> REQUIRED ACTION:
Among the entries below, how many lines hold "link"? Only the number is wanted.

> TASK DATA:
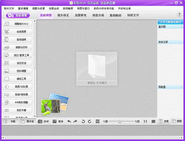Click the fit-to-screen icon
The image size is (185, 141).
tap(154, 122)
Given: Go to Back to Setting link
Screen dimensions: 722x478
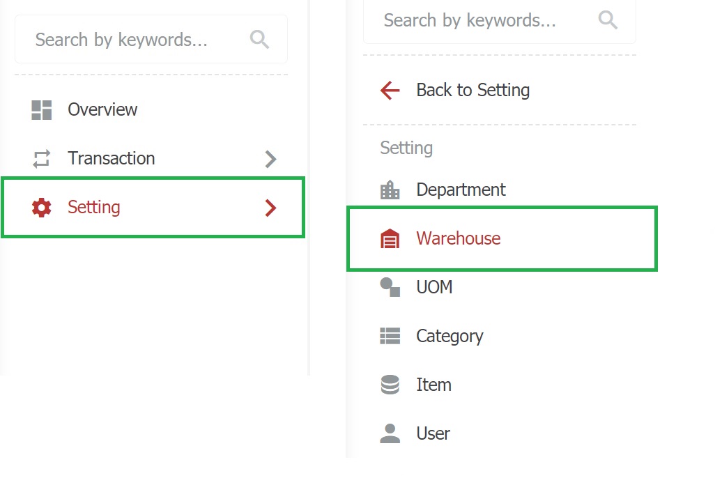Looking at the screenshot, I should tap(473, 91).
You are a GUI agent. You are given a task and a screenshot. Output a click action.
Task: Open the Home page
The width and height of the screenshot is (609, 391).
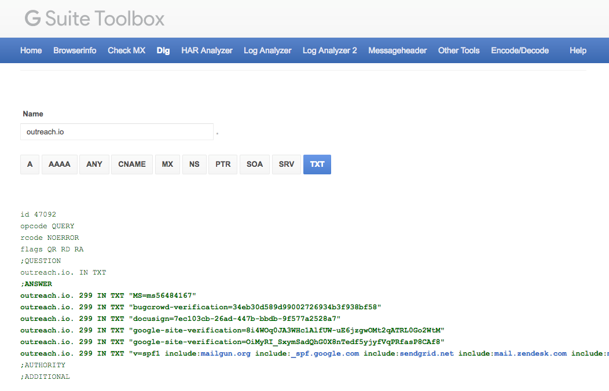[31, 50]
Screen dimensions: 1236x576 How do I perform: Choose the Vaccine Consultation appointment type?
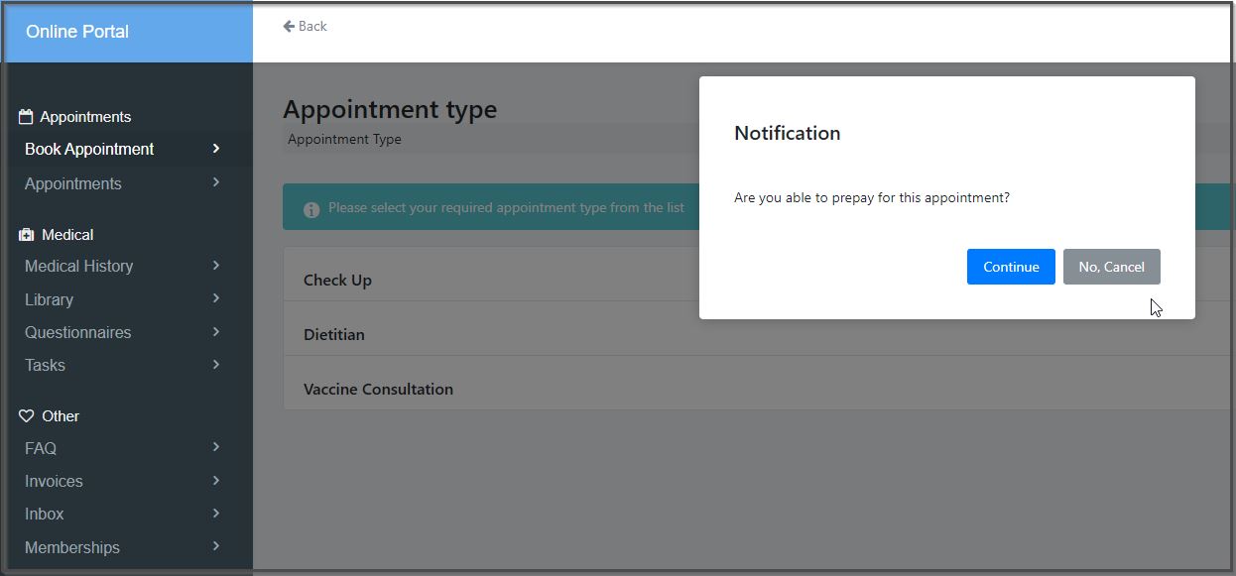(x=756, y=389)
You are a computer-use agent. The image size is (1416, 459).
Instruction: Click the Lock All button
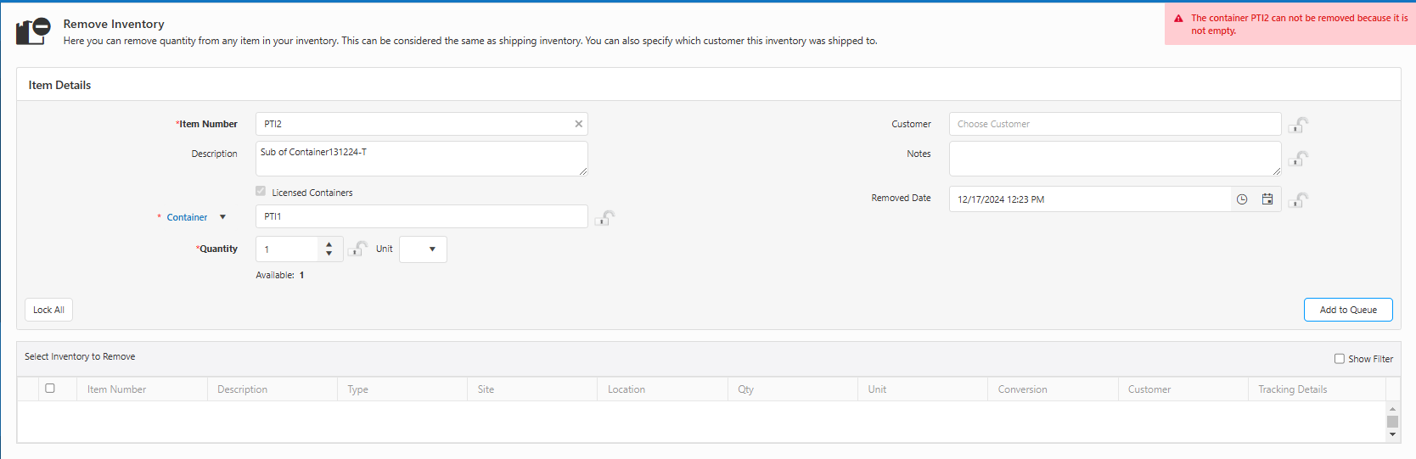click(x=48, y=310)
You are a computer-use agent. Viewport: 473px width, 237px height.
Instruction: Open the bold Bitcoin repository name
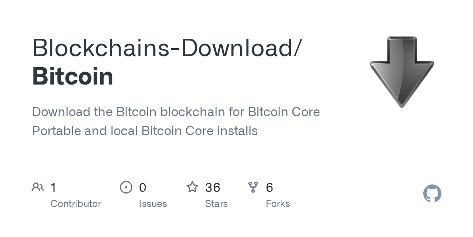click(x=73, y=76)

* * *

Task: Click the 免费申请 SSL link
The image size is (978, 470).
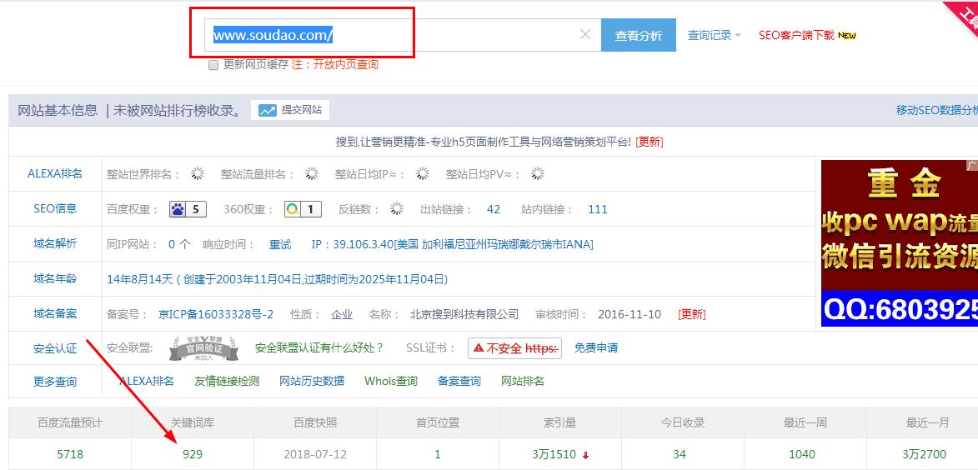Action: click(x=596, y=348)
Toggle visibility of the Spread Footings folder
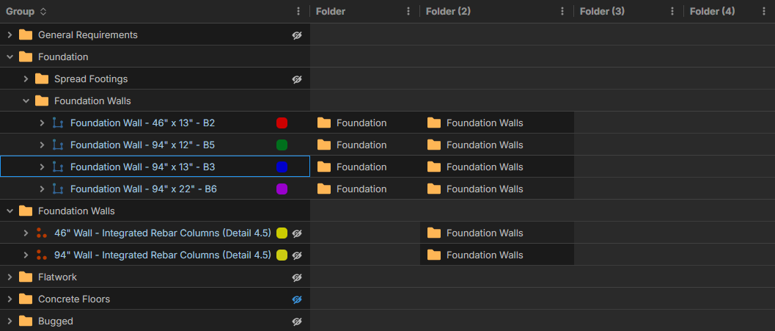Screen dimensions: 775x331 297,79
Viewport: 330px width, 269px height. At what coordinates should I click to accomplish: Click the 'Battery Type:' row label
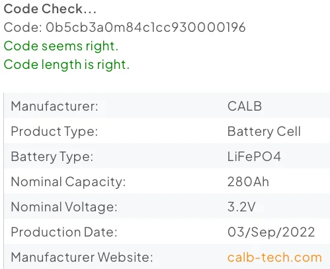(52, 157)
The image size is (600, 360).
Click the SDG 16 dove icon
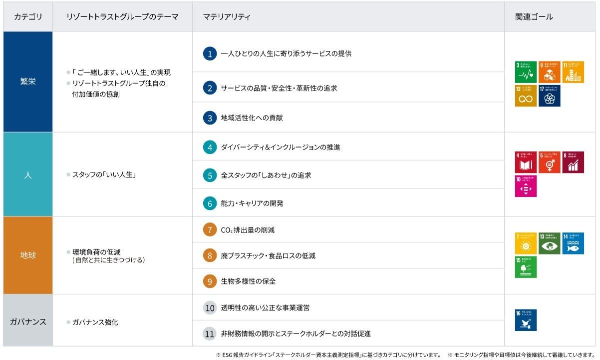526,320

* * *

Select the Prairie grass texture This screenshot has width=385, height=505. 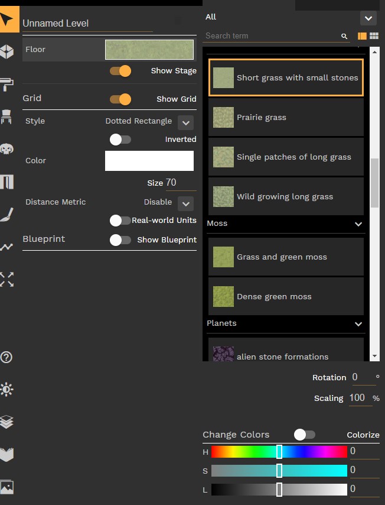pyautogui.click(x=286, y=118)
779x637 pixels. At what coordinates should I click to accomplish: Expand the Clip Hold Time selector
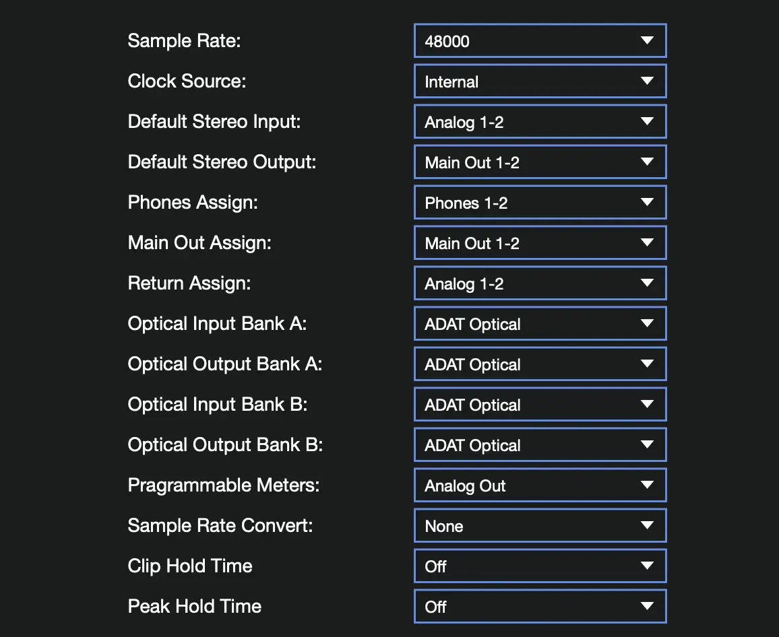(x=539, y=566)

> WRITTEN SOLUTION:
2